Second is one that maybe someone will find amusing. It is to be an OEM fluid system, for a minor but important function of a popular and rather pricy scientific device. In spite of well known rules of thumb of tech development, we’re gonna simultaneously have: low unit cost, low development cost, low part count, low consumption of a magic chemical that is involved, absurdly clean chemical purity, high reliability, fully automated / zero human intervention / idiot proof (in contrast to the previous technology), and improve the main performance figures of the previous technology by at least a factor of 3. It’s gonna be great. Did I mention low unit cost?

There are a couple of competitors who could also do the job.  The high price competitor (industry leader etc) happens to be a subsidiary of the customer, and was immediately rejected due to corporate infighting. The low price competitor was even more of a lowballer than we are. This is a good thing. They were initially chosen and went down in flames. So by process of elimination, and some other factors that don’t belong on the internet, that left us.

This year I built a handful of bench prototypes of the darn thing, to study the performance characteristics. As a consequence of the chemical purity, low part count, low price, and low chemical use, it is now a very delicate fluid system, but that’s what I’ve been doing for 10+ years so it’s all good. However, foolishly believing these were just bench prototypes for study, I omitted the parts that would be there to ensure reliability in previous production systems of this kind. To my horror, they not only “worked”, but were sold as-is (in spite of my protests), and the project is getting green lighted with an “official” cost estimate (also in spite of my protests) based on the incomplete prototypes. Next year will be interesting. Lesson to be learned, not quite sure what.

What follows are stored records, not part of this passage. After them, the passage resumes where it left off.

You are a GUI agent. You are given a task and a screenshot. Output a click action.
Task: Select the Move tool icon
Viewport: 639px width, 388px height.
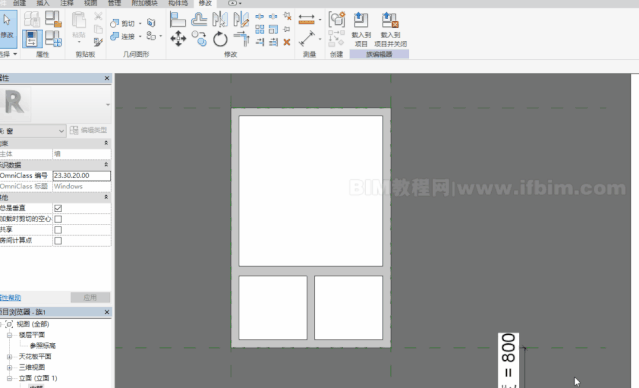(178, 39)
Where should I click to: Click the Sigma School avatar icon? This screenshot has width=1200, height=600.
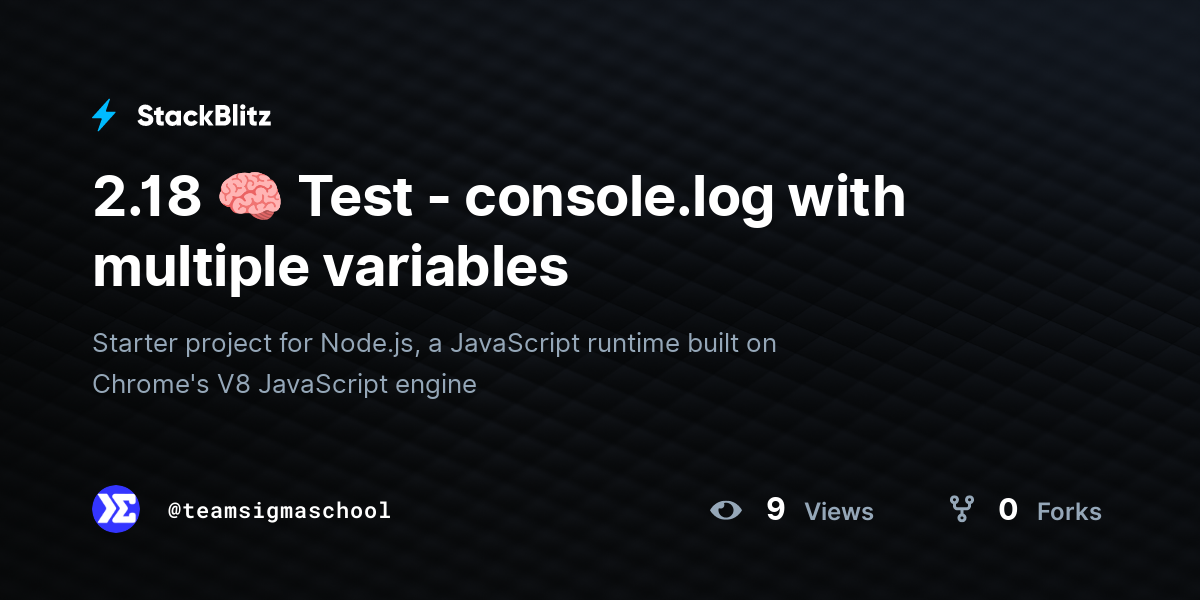point(116,510)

Anyway, in preparation for failure modes I expect will slowly materialize from what is now a too-aggressively cost-minimized specification, I became suddenly interested in thermodynamics. Mainly stuff relating to vapor-liquid equilibrium of mixtures that would be basic for a chemist, but was glossed over in my training as an engineer. But also the ways micro bubbles forming on axisymmetric geometry can end up with saddle curvature, and how this can have surprising (and if your luck is weird enough, actually relevant) stability implications compared to the more often studied spherical case. A trip down the rabbit hole and strangely fun. And I realized that attempting an impossible task but learning a lot** on the way is 100x more rewarding than succeeding at something relatively low risk. We’re all masochists. But I knew that already.

Also that the trick to living in a dilbert comic strip is good coffee. Blessed be the perks of the small college town.

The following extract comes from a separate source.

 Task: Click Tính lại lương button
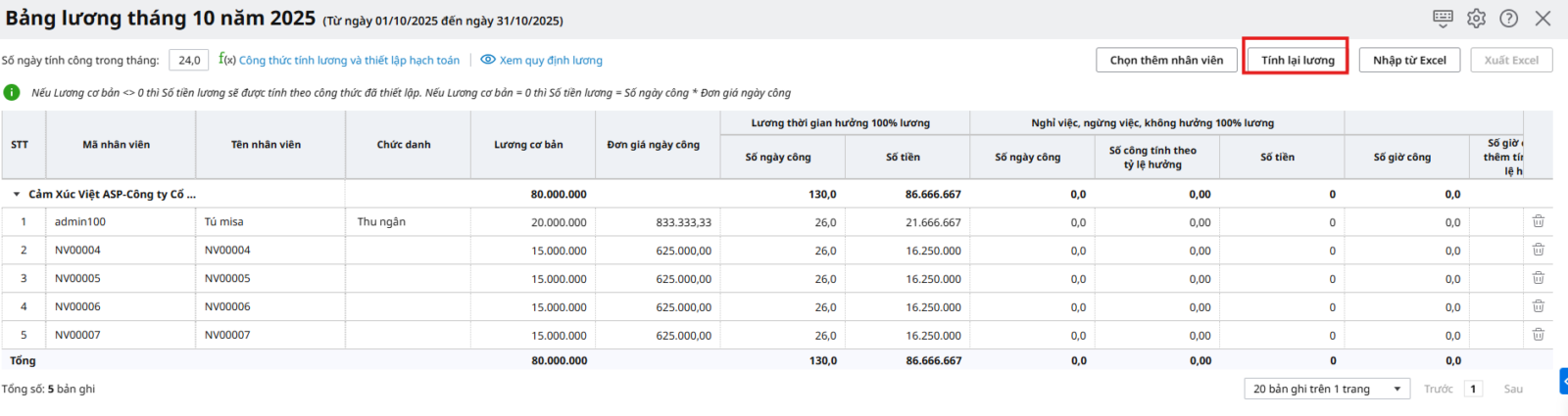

Oh yeah this is my politics blog. Trump is still the same. The poll numbers are still the same. The official Democratic party is still the same, that is, mostly useless. Dronings are up, proper wars are down***. Election season is on. Many more people are taking Bernie/Warren seriously. That’s a good thing.

Also, it seems someone liked the bumper sticker on my car. I accidentally left a car window rolled down for 4 days (in the city!), and when I went to move it this morning, not only was everything was still there, including probably several $ worth of change in the center console,  but someone decided to deposit a pack of Bernie stickers and pins/buttons in the passenger seat where the window was open. Thanks!

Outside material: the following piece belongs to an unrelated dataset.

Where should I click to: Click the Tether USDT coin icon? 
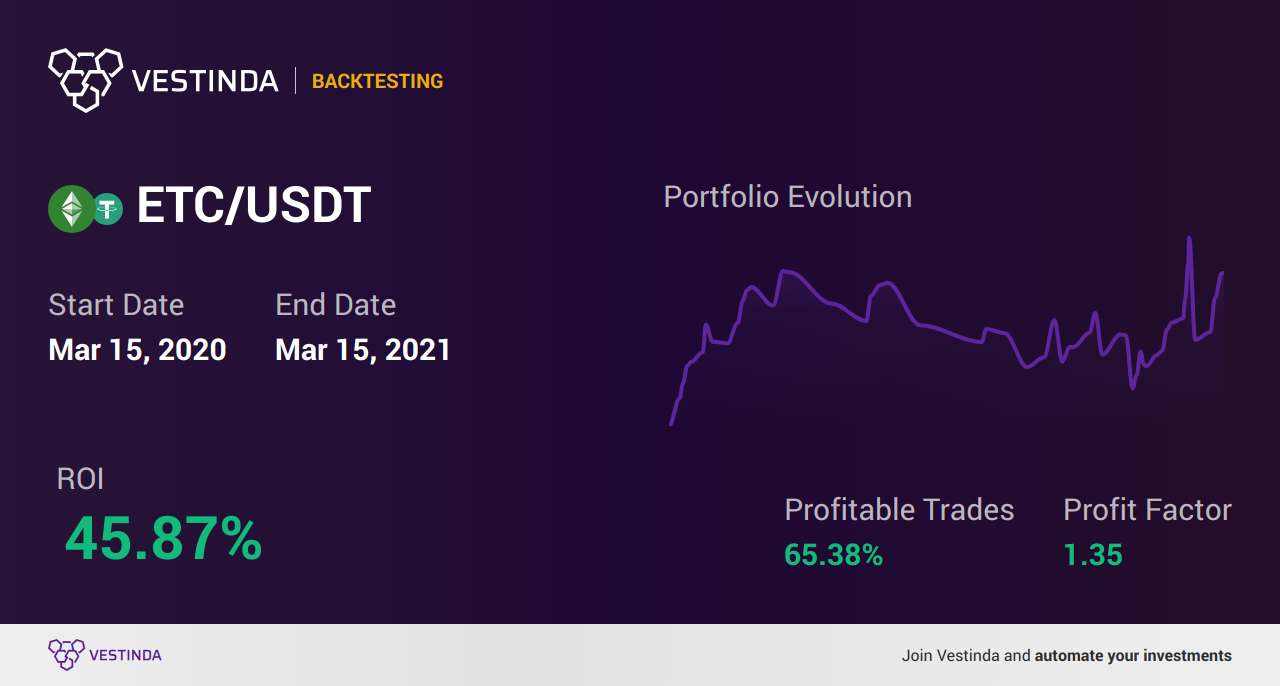(x=107, y=209)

That’s going to be it for 2019. See you on the other side!


* There was the part when I was directed to change to a cost-reduced manufacturer in the first production run. It was exactly as the folk wisdom of the industry foretold. The new manufacturer shipped the assemblies with unauthorized part substitutions in the one place they would make the most difference. One of those rare events that somehow doesn’t seem rare. [Like finding the power hooked up backwards, which somehow goes undetected until the same week when the customer is facing a deadline that they are behind on. “It was working and it suddenly stopped, I have no idea what happened – how long do you think it will take to fix it?”. Right.]

** Not the first time / another pattern of events that somehow doesn’t seem so rare…

*** Update: protesters are trying to set the US embassy in Iraq on fire. Not sure how to count that.

US Real Wage Growth – Trends [Policy Tensor blog]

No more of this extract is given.